Marie O’Shaughnessy photographed a gravid female White-ribboned Carpet Mesoleuca gratulata in flight and looking to oviposit on blackberry leaves at the corner lot of Kerryview Drive and Petworth Drive, April 20.

 

Mesoleuca gratulata (Lep.: Geometridae)  Marie O’Shaughnessy

Mesoleuca gratulata (Lep.: Geometridae)  Marie O’Shaughnessy

2024 April 20 evening

2024 April 20 evening

[Posted early morning April 21 because of technical problem.]

   Ken Vaughan sends a photograph of a Pacific Forktail from the Beaver Lake Retriever Ponds this morning.

Ischnura cervula  (Odo.:  Coenagrionidae)  Ken Vaughan

 

Gordon Hart writes:  Today, Saturday April 20, Anne-Marie and I went on a VNHS field trip up Jocelyn Hill in the Highlands. It was cool at the start, but later we started to see Western Spring Azures, and then one Brown Elfin on an arbutus leaf, one of its larval food plants. I have attached a photo.

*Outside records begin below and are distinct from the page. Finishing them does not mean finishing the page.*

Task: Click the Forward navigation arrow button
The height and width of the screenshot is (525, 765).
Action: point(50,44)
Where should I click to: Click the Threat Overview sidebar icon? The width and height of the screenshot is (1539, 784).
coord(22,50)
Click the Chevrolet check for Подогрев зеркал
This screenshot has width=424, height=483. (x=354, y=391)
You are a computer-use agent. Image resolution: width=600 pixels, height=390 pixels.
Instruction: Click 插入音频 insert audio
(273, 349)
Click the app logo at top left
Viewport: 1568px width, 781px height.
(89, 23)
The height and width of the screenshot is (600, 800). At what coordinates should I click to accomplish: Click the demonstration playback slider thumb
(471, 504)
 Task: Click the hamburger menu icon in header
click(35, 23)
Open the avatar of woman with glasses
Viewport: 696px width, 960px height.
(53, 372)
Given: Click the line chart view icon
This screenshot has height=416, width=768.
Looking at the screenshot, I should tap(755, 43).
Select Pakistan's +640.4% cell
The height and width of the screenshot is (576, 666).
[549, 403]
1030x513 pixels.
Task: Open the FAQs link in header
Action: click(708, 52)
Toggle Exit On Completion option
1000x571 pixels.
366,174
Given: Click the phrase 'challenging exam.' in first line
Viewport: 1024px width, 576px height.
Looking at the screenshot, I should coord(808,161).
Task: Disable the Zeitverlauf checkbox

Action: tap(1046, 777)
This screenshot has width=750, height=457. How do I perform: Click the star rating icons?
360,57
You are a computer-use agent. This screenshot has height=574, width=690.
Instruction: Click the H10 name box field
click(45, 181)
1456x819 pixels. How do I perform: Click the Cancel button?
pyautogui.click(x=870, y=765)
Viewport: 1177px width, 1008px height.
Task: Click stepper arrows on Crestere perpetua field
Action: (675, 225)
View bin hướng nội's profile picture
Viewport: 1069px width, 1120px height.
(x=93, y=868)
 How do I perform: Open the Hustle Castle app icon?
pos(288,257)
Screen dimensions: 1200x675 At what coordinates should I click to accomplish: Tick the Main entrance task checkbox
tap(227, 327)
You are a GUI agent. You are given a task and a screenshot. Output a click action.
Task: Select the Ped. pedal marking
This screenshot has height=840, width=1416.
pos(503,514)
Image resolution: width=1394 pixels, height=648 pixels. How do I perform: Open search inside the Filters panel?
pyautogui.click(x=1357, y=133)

Brown Elfin  Callophrys augustinus  (Lep.: Lycaenidae)   Gordon Hart

   In recent years on this site, this butterfly has been referred to as the Western Brown Elfin or Western Elfin Incisalia iroides.  In the 2023 ATC, which we are now trying to follow on this site, it has been reunited with the Brown Elfin with its former scientific name Callophrys augustinusIncisalia is now treated as a subgenus within Callophrys, and iroides is treated as a subspecies within augustinus. Thus the scientific name including subgenus and subspecies would be Callophrys (Incisalia) augustinus iroides.
On this site we don’t usually (unless there is some special reason) refer to subgenera and subspecies.